WRITTEN INSTRUCTION A
In the issue thread about making LaTeX default to UTF-8, which package does the suggested workaround load?
WRITTEN INSTRUCTION B
Resume the issue thread on defaulting LaTeX to UTF-8 right after its last comment.

# Default to UTF-8 in 8-bit TeX #24

Closed
opened this Issue Mar 25, 2018 · 17 comments

Projects
None yet
5 participants
Contributor

### davidcarlisle commented Mar 25, 2018

 Placeholder issue for updating LaTeX to default to \usepackage[utf8]{inputenc} processing.

### davidcarlisle added a commit that referenced this issue Mar 25, 2018

 update to default to UTF-8 see issue #24 
 4090b0b 
Contributor

### davidcarlisle commented Mar 25, 2018

 @aminophen If defaulting utf8 inputenc causes issues with *platex processing can you let us know, I did some basic sanity checks but it is possible I missed something.
Contributor

### aminophen commented Mar 25, 2018

 Thanks for information; ok, I’ll see it later

Closed

### davidcarlisle added a commit that referenced this issue Mar 25, 2018

 do not change the default encoding with mltex (issue #24) 
 fd8ef2a 
Contributor

### aminophen commented Mar 25, 2018

 I examined whether something incompatible happens or not, and found one: the following source compiles fine with latex + dvips + ps2pdf on current TeX Live (at least on macOS 10.11) \documentclass{article} \usepackage{graphicx} \begin{document} [\includegraphics{image-å.eps}] \end{document} but if I add \usepackage[utf8]{inputenc} then LaTeX Warning: File image-\IeC {\r a}.eps' not found on input line 5. ! Missing \endcsname inserted. \unhbox  The workaround is adding \usepackage[space]{grffile} \grffilesetup{ encoding, inputencoding=utf8, filenameencoding=utf8, } (Though I don't think anybody would have done like this, but just information)

DATA EXTRACT
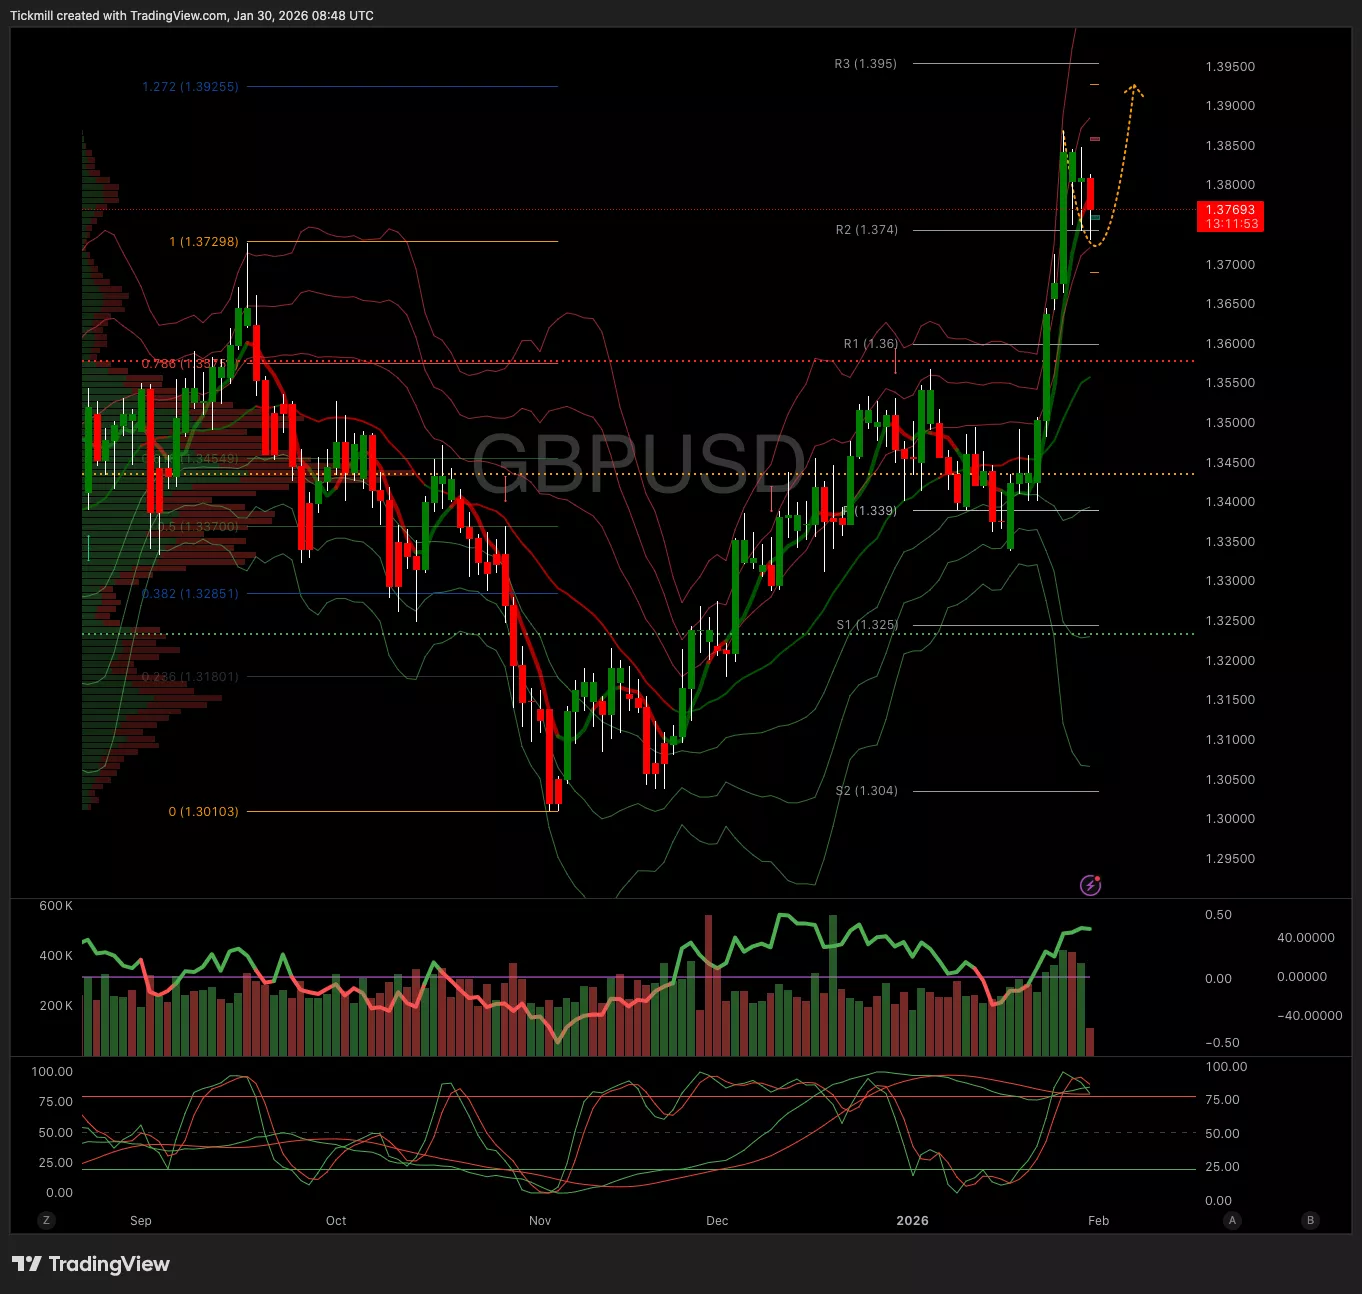This screenshot has height=1294, width=1362.
Task: Click the Nov label on the time axis
Action: 540,1221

RIGHT ANSWER A
The workaround loads the grffile package with the space option.

RIGHT ANSWER B
Contributor

### davidcarlisle commented Mar 25, 2018

 @aminophen thanks for this comment. there were some plans to have a more extensive change that would also make utf8 filenames work (generally not just in graphics) work "out of the box" but we decided to be a bit more cautious here and "just" work as if inputenc had been used. Another way, without using grfffile (and would work with \input etc) would be to use \includegraphics{\detokenize{image-å}.eps} But maybe we can adjust things here (at the very least we should document this in the notes for this release) thanks for the example.

### davidcarlisle added a commit that referenced this issue Mar 25, 2018

 update test results for issue #24 
 0352e3e 
Contributor

### aminophen commented Mar 26, 2018

 Now we (Japanese) concluded that there would be no issue for “valid” input sources for platex and uplatex. In pTeX/upTeX, Latin characters and non-Latin (= CJK) characters are distinguished from each other (based on the \kcatcode value) during tokenization. It should mean that inputenc status does not affect CJK token processing. There might be a few users who need to make adjustments; those who have relied on the default will get an error (for example) with Shift_JIS half-width katakana characters. However, the raw input of such characters is no more “valid” than that of Latin-1, so we should ignore that.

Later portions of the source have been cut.